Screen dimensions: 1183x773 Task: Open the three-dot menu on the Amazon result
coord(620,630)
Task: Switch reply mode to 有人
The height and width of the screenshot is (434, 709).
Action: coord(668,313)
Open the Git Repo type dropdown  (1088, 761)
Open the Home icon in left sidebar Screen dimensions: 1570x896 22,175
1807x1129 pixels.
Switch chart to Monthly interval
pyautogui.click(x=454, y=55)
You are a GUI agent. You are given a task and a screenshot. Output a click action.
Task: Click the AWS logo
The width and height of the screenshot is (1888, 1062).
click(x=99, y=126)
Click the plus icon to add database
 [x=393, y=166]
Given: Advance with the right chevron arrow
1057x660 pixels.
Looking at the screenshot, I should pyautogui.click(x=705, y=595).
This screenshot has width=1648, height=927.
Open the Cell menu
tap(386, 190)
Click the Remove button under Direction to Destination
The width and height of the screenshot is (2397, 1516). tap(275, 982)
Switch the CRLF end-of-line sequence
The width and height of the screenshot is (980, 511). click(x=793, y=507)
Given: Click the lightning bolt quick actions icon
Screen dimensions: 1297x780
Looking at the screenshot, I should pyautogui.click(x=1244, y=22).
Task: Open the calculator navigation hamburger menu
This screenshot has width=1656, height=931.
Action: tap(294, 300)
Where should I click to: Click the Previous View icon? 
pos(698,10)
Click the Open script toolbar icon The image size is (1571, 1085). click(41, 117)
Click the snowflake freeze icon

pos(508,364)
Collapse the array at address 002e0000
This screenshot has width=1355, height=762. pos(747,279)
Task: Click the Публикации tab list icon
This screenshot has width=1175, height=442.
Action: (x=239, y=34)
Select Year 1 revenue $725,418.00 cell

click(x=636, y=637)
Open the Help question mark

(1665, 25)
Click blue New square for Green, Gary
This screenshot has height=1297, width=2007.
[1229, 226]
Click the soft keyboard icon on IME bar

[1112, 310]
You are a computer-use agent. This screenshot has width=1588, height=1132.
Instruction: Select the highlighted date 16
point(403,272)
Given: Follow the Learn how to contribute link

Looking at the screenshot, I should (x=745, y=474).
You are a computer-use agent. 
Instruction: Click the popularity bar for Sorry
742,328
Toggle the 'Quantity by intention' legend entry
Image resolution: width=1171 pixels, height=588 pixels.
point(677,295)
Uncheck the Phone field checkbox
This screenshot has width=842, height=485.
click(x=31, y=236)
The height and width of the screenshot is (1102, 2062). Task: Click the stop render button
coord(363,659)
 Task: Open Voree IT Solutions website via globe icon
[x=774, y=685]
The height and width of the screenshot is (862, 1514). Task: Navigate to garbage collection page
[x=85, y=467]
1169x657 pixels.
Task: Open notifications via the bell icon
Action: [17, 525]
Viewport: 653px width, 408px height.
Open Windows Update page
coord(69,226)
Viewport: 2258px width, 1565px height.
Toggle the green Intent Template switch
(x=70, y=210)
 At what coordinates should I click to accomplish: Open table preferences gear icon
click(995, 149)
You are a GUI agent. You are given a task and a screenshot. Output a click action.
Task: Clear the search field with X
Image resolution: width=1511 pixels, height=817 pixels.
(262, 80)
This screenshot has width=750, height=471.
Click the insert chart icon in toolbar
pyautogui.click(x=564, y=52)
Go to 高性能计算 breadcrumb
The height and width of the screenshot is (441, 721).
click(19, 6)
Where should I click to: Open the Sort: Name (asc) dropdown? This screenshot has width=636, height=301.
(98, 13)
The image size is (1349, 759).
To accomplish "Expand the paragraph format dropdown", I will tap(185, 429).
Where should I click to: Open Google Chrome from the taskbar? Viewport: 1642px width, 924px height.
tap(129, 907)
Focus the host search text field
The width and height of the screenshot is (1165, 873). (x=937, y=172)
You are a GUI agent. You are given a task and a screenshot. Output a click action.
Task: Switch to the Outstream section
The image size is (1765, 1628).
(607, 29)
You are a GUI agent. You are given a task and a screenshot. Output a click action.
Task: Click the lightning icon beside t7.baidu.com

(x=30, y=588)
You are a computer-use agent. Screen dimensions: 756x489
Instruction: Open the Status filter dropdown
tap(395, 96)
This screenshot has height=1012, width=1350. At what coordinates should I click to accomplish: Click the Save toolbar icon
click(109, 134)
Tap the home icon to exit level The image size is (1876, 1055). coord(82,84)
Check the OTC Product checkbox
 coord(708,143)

**********

WHAT YOU ARE ASKED TO DO -> Scan the listing and copy every line where the string "with" shows up.

ANSWER TO THIS EXERCISE ->
Given: Advance with the right chevron arrow
Task: Clear the search field with X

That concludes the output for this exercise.